Mas a contribuição de Antônio Paim ao estudo da ideia de filosofia brasileira não se limita ao conjunto de trabalhos referidos à sua obra-mestra, a História das ideias filosóficas no Brasil, cuja primeira edição tem 267 páginas, e hoje, revista e atualizada, se encontra em 5ª edição, com mais de 600 páginas. Além do seu magistério em importantes universidades do país, inclusive na antiga Universidade do Brasil, atual UFRJ, por onde começou, seu nome está inscrito para sempre em um amplo programa (iniciado por Luís Washington Vita) de inventário do nosso passado filosófico, cuja obra mais importante é a Bibliografia filosófica brasileira (1808-1977). E dentre as inúmeras obras que reeditou com importantes estudos introdutórios, destacamos As instituições de lógica, de Antonio Genovesi; Preleções filosóficas, de Silvestre Pinheiro Ferreira; com Paulo Mercadante, Estudos de filosofia, de Tobias Barreto.

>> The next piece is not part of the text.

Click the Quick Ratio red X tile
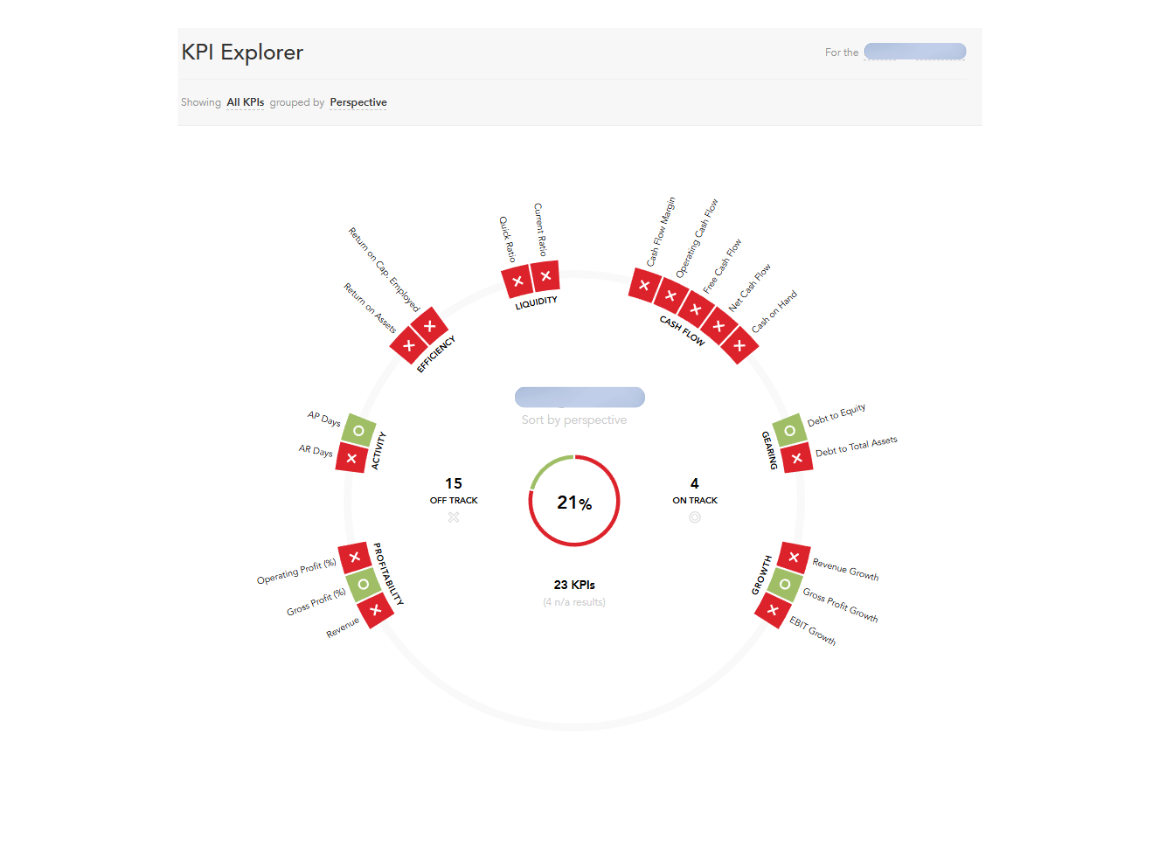 [517, 281]
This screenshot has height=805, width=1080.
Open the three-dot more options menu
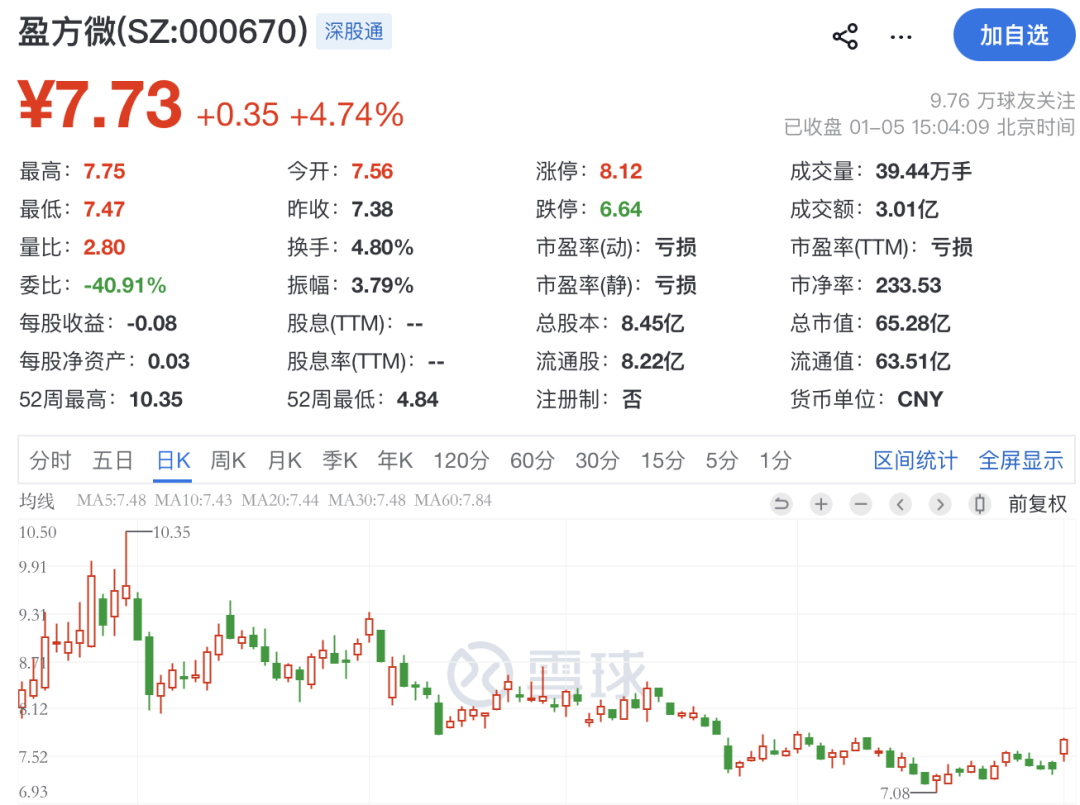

Do seu interesse no passado filosófico brasileiro, nasceu o Centro de Documentação do Pensamento Brasileiro-CDPB, que ele fundou a partir da doação de sua rica biblioteca particular. Através do CDPB, ele elaborou o Dicionário Biobliográfico do Pensamento Brasileiro, hoje disponível pela internet (http://www.cdpb.org.br/).

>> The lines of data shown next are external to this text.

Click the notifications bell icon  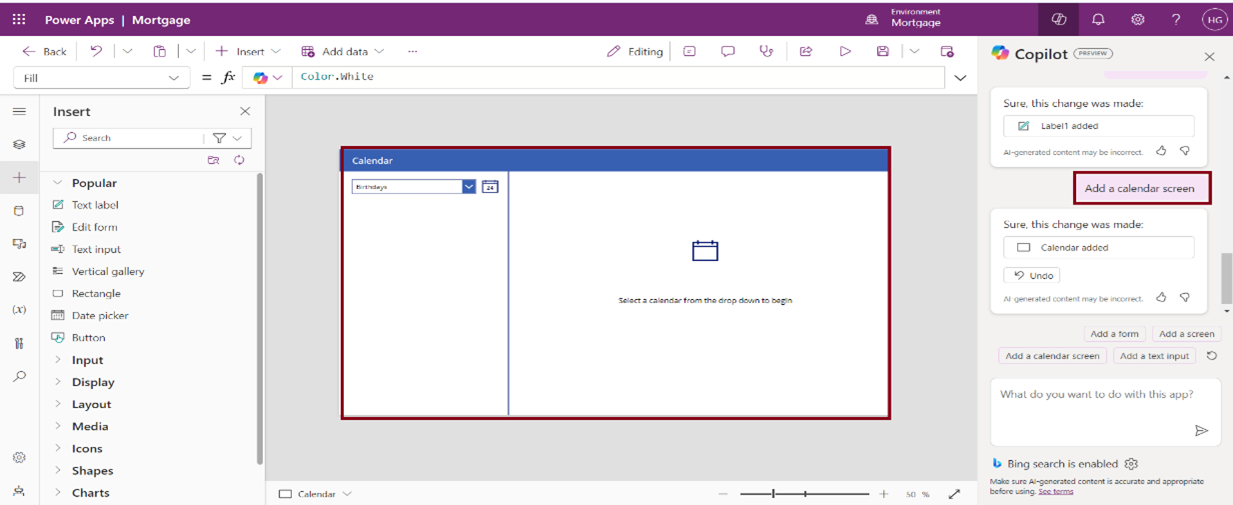1098,20
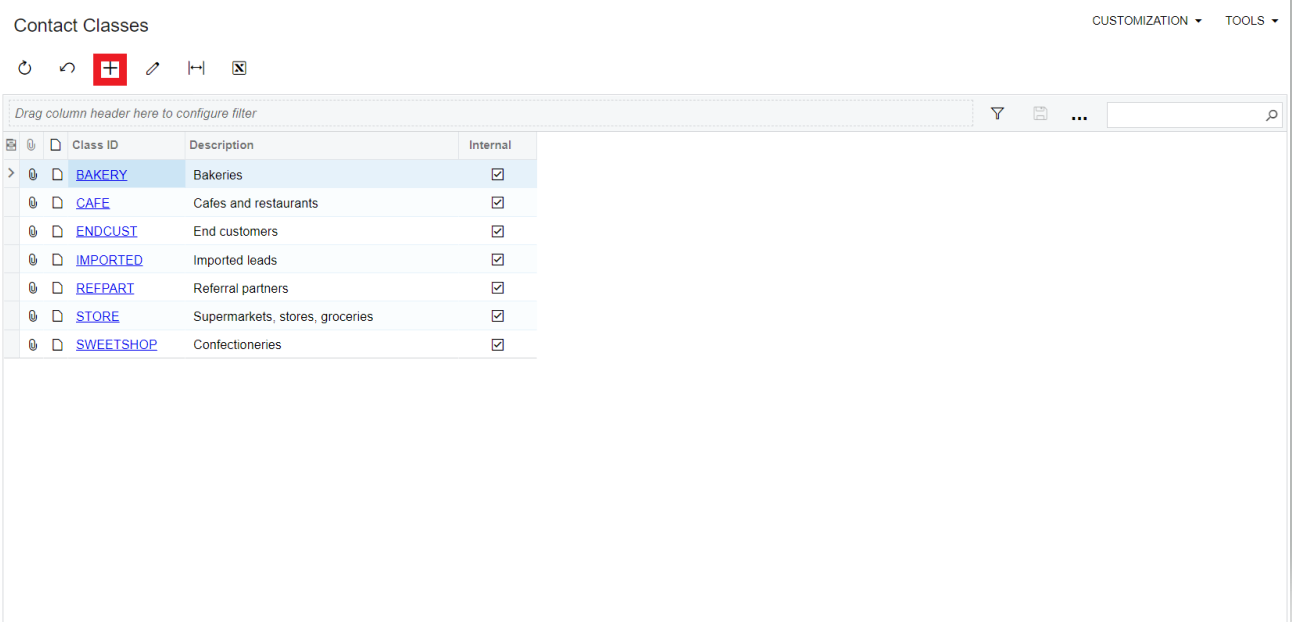Refresh the Contact Classes list
The height and width of the screenshot is (622, 1292).
tap(24, 68)
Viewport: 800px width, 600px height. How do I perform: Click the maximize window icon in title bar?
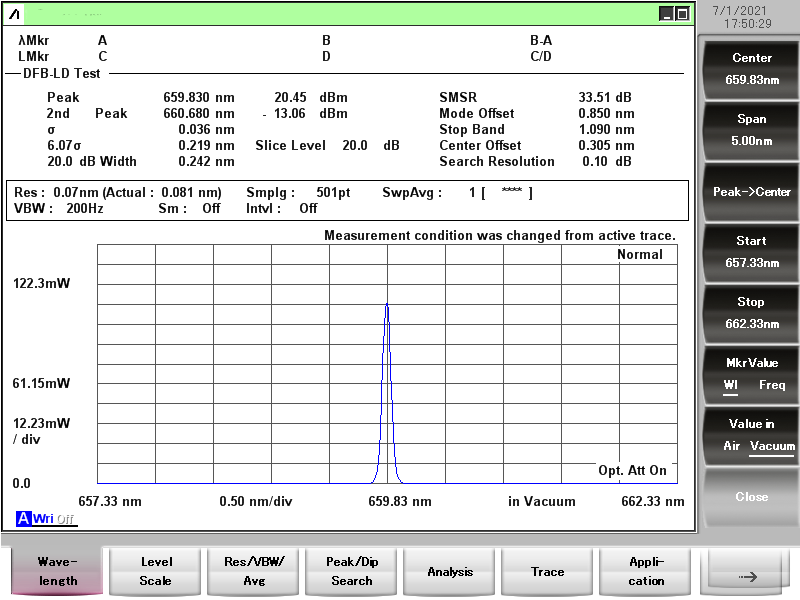(682, 13)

Mas o que eu finalmente gostaria de destacar, nessa homenagem singela ao autor da História das ideias filosóficas no Brasil, não tem propriamente a ver com os galardões acadêmicos, que evidentemente lhe são concedidos com justiça, senão com a figura do pesquisador interessado na vida pública do seu país. Pois foi esse interesse que me levou a descobrir na pessoa de Antônio Paim uma imensa generosidade, com a qual e pela qual eu pude começar a primeira etapa da minha trajetória no estudo da origem da filosofia brasileira. Ao Professor Antônio Paim, em nome do Centro de Filosofia Brasileira do Programa de Pós-graduação em Filosofia da Universidade Federal do Rio de Janeiro, e em meu nome pessoal, o nosso profundo agradecimento.